Nomine, più poteri a Palazzo Chigi

Palazzo Chigi

La riforma della Pubblica amministrazione, dopo mesi di sonno, riparte. E si ricomincia da un tormentone che aveva tenuto banco per buona parte della scorsa estate e poi giustamente abbandonato: la fusione tra il Pra dell’Aci e la Motorizzazione Civile. In Senato è passato l’emendamento del governo per una «eventuale» fusione delle due istituzioni. Ma un subemendamento del senatore del Pd Roberto Cociancich ha introdotto anche la possibilità «eventuale» che invece di fondersi le banche dati del Pra e della Motorizzazione diventino più semplicemente «interoperabili». Significa che sopravviveranno tutte e due le strutture e che, al massimo, dovranno collegare i propri dati per arrivare ad un documento unico. Per ora, insomma, si è deciso di non decidere. Su un altro punto, invece, si è fatto un passo in avanti. È stato approvato un emendamento del relatore che punta a sbloccare il meccanismo della conferenza dei servizi, nata proprio per evitare paralisi burocratiche ma poi trasformata in un ostacolo, congelata da poteri di veto.

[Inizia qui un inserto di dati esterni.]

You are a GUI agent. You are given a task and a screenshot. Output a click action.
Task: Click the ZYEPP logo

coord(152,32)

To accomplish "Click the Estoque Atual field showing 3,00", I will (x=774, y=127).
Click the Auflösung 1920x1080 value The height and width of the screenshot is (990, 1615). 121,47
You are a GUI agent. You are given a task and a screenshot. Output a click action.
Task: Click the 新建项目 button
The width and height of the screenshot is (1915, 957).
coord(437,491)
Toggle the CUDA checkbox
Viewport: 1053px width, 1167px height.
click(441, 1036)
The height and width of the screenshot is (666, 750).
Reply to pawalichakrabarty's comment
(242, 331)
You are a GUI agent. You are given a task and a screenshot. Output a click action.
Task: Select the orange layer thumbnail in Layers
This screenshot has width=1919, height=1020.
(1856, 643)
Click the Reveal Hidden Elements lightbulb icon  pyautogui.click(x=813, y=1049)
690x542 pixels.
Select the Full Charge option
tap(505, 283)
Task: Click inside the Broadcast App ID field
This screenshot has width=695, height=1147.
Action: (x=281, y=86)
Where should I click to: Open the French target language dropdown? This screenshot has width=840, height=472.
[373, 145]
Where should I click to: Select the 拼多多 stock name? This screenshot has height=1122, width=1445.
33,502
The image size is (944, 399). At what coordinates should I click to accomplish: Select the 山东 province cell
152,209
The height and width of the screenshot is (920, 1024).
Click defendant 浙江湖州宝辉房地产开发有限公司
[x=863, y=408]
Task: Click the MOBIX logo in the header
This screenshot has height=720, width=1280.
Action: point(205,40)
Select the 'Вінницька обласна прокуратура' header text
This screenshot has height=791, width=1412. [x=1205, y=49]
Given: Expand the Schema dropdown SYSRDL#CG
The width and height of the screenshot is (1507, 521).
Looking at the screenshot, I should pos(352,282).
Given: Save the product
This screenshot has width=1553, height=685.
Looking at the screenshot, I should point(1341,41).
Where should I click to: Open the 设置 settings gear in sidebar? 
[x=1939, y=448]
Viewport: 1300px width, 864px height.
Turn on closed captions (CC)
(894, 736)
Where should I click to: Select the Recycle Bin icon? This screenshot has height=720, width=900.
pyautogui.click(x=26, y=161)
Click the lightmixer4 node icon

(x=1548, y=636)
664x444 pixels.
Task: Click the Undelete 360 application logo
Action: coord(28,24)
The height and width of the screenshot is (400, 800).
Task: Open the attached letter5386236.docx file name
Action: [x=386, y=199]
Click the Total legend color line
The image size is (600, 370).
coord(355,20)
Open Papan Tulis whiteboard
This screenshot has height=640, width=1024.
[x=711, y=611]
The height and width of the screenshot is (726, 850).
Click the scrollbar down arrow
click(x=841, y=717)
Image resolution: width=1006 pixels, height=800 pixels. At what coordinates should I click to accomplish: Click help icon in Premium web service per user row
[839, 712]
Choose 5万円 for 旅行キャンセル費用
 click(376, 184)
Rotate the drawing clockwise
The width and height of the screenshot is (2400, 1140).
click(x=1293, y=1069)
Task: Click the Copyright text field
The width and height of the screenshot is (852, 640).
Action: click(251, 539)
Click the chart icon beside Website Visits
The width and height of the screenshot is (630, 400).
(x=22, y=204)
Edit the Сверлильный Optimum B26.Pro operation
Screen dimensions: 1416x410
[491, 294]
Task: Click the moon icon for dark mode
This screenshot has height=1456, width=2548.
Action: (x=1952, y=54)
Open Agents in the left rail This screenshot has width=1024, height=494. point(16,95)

Le amministrazioni che non partecipano alla conferenza o che non danno il loro parere nei tempi, poi non potranno annullare in autotutela i provvedimenti che autorizzano le opere. Una sorta di norma «anti-nimby», dall’acronimo inglese not in my backyard (non nel mio giardino).
I PROSSIMI PASSI
Tuttavia, sarà solo da oggi che si entrerà nel vivo, procedendo verso gli articoli più «sensibili». Come per esempio il numero sette, uno probabilmente dei meno dibattuti fino ad oggi, ma che potrebbe avere sensibili impatti. Tra le altre cose, l’articolo sette della riforma della Pubblica amministazione, rafforza i poteri di Palazzo Chigi a scapito di quelli degli altri ministeri, in primis quello dell’Economia. A cominciare dalle nomine nelle società pubbliche. «I procedimenti di designazione o di nomina di competenza, diretta o indiretta, del governo o dei singoli ministri», si legge nell’emendamento presentato dal relatore Giorgio Pagliari, devono essere effettuati «in modo da garantire che le scelte, quand’anche da formalizzarsi con provvedimenti di singoli ministri, siano oggetto di esame in consiglio dei ministri». La maggior parte delle società pubbliche sono partecipate dal Tesoro, che esercita i diritti dell’azionista, compreso quello di compilare le liste dei consigli di amministrazione. Queste scelte, ora, dovranno passare per il consiglio dei ministri. In realtà nei fatti, almeno nell’ultima tornata di manager pubblici, la scelta dei capi azienda è già avvenuta con una forte presenza di Palazzo Chigi, in un confronto, a volte anche dialettico, con il Tesoro. Con le nuove norme il ruolo di Palazzo Chigi verrebbe «istituzionalizzato». Stesso discorso anche per la vigilanza sulle Agenzie nazionali, come quella delle Entrate o del Demanio. L’emendamento prevede di rivedere la vigilanza, che oggi è in capo al Tesoro, «al fine di assicurare l’effettivo esercizio delle attribuzioni della Presidenza del consiglio». Intanto ieri a margine della Commissione, il ministro Madia ha spiegato che sulla legge 104 il governo fermerà gli abusi, ma non saranno rivisti i diritti di chi ha in carico disabili.